(Saved entries)
%%

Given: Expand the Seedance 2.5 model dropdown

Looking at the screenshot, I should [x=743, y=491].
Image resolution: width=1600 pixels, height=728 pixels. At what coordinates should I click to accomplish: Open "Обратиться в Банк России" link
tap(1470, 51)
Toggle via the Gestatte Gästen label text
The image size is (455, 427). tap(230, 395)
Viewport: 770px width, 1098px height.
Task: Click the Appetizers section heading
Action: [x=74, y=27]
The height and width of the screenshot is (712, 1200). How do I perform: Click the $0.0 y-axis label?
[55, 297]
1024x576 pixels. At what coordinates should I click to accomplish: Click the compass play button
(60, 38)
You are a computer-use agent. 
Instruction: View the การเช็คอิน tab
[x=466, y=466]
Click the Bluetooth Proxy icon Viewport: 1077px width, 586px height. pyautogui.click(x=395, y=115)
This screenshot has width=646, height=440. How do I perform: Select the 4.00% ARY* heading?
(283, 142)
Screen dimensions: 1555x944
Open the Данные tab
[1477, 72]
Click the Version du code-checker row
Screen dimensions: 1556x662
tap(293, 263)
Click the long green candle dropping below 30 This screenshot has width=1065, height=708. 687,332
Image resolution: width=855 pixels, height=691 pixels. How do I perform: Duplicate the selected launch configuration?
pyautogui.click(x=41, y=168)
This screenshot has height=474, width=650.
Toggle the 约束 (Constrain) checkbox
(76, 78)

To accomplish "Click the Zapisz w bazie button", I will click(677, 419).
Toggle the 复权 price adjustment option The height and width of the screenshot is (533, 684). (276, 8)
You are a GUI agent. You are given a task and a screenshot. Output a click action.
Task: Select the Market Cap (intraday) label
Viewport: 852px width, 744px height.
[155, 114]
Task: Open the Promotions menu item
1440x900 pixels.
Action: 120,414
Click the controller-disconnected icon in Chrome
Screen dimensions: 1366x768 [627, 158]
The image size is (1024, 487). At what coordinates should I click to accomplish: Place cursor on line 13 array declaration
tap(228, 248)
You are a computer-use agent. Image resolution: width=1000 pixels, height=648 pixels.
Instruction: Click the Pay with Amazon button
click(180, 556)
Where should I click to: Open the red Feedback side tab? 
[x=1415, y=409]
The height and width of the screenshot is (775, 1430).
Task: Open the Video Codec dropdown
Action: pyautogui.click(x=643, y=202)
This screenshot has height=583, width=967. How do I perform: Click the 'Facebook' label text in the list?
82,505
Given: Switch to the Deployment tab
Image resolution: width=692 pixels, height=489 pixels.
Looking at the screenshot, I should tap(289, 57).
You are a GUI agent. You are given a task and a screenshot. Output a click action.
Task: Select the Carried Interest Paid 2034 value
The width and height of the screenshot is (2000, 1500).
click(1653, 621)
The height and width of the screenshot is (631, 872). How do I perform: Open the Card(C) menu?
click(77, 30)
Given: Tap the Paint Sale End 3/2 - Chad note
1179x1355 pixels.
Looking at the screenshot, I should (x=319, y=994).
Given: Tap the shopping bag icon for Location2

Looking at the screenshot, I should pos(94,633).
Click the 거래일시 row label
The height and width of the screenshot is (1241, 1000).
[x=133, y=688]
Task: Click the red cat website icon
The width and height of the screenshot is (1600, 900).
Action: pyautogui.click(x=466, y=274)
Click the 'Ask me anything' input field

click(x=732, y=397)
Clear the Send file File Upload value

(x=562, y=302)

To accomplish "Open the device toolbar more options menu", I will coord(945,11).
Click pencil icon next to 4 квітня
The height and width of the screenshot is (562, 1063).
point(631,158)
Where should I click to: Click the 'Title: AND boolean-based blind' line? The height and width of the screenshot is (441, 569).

%%

Task →
Return all lines from the entries that contain the string "will".

Solution for this problem →
To accomplish "Click the Zapisz w bazie button", I will click(677, 419).
To accomplish "Open the device toolbar more options menu", I will coord(945,11).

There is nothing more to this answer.